Ainda cabe considerar que, por mais que a organização não seja especializada em segurança, eventualmente se tornará uma compradora de equipamentos, certo? Nesse caso, como não é do ramo, quaisquer aquisições provavelmente se darão por preços maiores do que aqueles praticados pelos fornecedores quando vendem para empresas especializadas, que são compradoras habituais.

Também vale ressaltar que a organização que opta pela contratação direta terá que investir em treinamento e reciclagem de seus profissionais, o que exigirá a contratação de cursos especializados, cujos custos costumam ser significativos.

Outros inconvenientes que devem ser percebidos em relação à contratação direta dizem respeito às relações de trabalho, uma vez que, em um dado momento, pode ser preciso enfrentar reclamações na Justiça do Trabalho, além de administrar o pessoal, considerando negociações salariais, faltas com necessidade de reposição, demissões, substituições e possíveis incompatibilidades.

Por fim, convém também salientar que, por melhor que seja, uma equipe de segurança própria atuará de maneira restrita aos procedimentos daquela organização específica, o que limita a capacidade de aprimoramento de técnicas, o conhecimento de novas tecnologias e a adoção de outros procedimentos eficientes que possam ser desenvolvidos com base em experiências externas.

Terceirização do serviço

Em contrapartida, a contratação de um serviço de segurança terceirizado elimina todos esses inconvenientes, ainda trazendo vantagens adicionais. Podemos começar pela economia de recursos financeiros, considerando que a administração de pessoal feita pelas empresas especializadas objetiva o melhor aproveitamento dos funcionários com foco na produtividade, evitando assim contratações desnecessárias.

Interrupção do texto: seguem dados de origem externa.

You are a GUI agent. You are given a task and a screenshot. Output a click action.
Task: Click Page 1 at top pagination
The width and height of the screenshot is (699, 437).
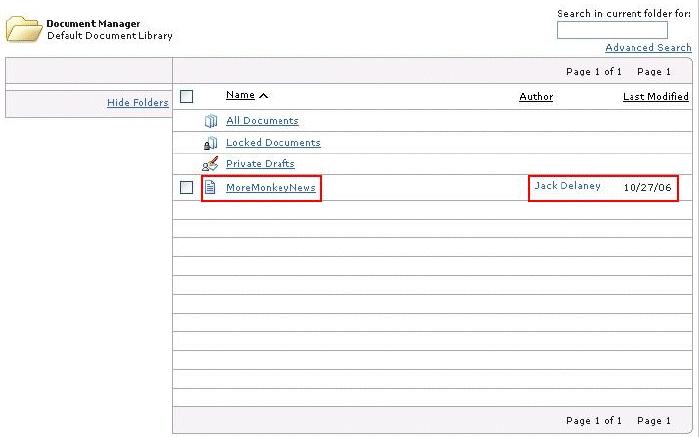(654, 71)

Ao mesmo tempo, como uma empresa de segurança faz compras constantes, alcança maior capacidade de negociação juntamente aos fornecedores, com a vantagem extra de que esses comerciantes sempre procuram os especialistas da área para apresentar as novidades tecnológicas mais recentes que a indústria oferece.

Em relação ao treinamento, as vantagens que a terceirização dos serviços oferece são simplesmente imbatíveis. Afinal, a capacitação e a reciclagem de pessoal constituem ações contínuas, desenvolvidas por equipes próprias e com base não só nos mais modernos estudos disponíveis para o segmento da segurança como também na própria experiência adquirida no exercício da atividade, em atendimento às mais variadas demandas. Assim, as práticas não ficam estagnadas.

Já no que diz respeito à administração de pessoal, é interessante observar que uma empresa especializada em segurança possui um quadro de funcionários formado especificamente para atender às demandas do setor, com reserva de pessoal suficiente para atender às necessidades de cobertura de eventuais faltas ou mesmo para substituir qualquer colaborador em caso de necessidade. E tudo isso sem quaisquer implicações trabalhistas ou pessoais para a organização (como as que ocorrem nas relações diretas).